Ram's statement was something like 1/3 VCs, 1/3 founders, 1/3 employees (which is high, unless the CEO is not a fouder). But he invests very early, sometimes before VCs.

VCs will typically advertise their signature deals, if they can in comparable companies to the startup you are pitching to them. And they will also mention how much money the founders of these companies made, more than what they made for their own investors. Furthermore IRR is not a very meaningful metric for these kinds of discussion, since it embeds the time value of returns.

Dave McClure

thanks for the disclosure Brad... it seems you're sucking less all the time! ;)

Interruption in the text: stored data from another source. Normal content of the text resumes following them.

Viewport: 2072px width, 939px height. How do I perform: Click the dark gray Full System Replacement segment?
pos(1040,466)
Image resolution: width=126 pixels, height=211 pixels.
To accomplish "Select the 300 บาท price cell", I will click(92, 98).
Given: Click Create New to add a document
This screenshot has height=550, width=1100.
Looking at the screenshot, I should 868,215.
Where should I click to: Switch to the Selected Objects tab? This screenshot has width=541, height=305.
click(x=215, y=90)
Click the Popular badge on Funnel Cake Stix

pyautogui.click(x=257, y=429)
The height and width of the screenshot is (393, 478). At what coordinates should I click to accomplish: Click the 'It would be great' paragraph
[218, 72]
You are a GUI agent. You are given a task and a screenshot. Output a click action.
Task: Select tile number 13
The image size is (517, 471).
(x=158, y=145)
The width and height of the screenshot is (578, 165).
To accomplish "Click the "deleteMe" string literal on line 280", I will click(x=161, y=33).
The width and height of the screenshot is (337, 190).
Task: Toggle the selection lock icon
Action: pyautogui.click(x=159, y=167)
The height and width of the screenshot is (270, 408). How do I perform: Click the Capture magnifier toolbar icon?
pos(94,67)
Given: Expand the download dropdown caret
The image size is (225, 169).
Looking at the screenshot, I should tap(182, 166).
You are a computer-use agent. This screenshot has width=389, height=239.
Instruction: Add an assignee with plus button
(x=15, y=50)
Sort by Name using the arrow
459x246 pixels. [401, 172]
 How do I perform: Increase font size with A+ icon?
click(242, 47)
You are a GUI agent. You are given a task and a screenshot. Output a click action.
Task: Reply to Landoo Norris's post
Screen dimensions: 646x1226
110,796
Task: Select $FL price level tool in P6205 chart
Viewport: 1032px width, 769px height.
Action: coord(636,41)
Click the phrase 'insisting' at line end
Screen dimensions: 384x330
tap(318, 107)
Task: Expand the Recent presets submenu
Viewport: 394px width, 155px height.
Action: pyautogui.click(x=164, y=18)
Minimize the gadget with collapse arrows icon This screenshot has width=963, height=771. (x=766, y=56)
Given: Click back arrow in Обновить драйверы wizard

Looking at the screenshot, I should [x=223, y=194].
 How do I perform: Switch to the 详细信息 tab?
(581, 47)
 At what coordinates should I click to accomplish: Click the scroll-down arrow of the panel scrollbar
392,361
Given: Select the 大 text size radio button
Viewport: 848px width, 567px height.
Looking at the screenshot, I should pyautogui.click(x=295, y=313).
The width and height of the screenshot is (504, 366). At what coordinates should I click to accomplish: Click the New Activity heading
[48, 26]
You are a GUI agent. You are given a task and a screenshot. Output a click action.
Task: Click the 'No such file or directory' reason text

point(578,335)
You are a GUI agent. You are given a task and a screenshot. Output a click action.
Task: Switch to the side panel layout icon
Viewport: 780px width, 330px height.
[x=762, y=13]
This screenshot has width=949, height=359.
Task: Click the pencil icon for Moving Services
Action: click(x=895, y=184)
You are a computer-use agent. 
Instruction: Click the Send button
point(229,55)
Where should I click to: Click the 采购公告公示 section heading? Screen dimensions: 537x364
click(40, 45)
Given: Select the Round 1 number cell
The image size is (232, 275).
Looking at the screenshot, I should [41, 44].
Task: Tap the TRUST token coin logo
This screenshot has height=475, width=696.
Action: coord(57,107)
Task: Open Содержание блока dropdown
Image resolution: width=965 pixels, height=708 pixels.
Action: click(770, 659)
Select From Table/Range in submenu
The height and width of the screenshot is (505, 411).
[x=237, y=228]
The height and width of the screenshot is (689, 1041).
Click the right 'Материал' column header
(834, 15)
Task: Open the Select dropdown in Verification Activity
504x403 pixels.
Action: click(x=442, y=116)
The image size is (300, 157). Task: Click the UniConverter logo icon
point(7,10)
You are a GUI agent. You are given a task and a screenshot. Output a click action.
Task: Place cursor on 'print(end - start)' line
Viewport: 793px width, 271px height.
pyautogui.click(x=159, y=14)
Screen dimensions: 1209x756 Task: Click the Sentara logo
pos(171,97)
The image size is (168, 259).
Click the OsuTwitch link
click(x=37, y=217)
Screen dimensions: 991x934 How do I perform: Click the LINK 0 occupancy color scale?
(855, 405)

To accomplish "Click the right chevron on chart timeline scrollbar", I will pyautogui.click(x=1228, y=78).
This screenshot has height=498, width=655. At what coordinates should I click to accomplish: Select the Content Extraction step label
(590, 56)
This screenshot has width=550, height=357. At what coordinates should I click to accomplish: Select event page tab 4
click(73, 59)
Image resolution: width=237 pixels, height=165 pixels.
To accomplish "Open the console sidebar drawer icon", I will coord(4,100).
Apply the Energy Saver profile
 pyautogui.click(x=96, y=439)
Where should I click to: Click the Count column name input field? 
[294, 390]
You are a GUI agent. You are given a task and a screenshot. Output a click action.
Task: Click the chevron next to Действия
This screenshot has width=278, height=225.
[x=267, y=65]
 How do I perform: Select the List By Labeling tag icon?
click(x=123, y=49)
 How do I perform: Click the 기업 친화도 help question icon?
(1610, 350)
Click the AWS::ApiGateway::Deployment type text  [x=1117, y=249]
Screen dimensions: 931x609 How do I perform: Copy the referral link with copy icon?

also appreciate your articles & info on term sheets -- good stuff.

Brad Feld

Sucking less has been an aspiration of mine since I was a teenager, so I do what I can. Fred's talked openly about the motivation for his blog being transparency - I completely agree with him and you that disclosure and transparency are huge positive indicators of "less suckage."

Regarding the specific question as to median equity stakes, ours probably are around 25%. We'll typically own between 20% and 30% of a company, with some outliers as low as 5% (usually due to the acquisition of one of our companies by another private company) and as high as 70% (usually due to a recapitalization where we are the only investor that continues participating).

I think you'll find this range true of many mid-size to large VC firms. You'll often hear the phrase "it's not worth it to us to have less than 20% of a company" - most VCs want enough to have a meaningful stake, but not so much that they effectively control the equity of the company.

And - yes - it's tougher to measure than a straight % due to the characteristics of different classes of preferred stock and how the entire capitalization fits together (hopefully my posts on term sheets create some transparency around those issues), but a decent proxy is "what do you own on a fully diluted as converted to common basis?"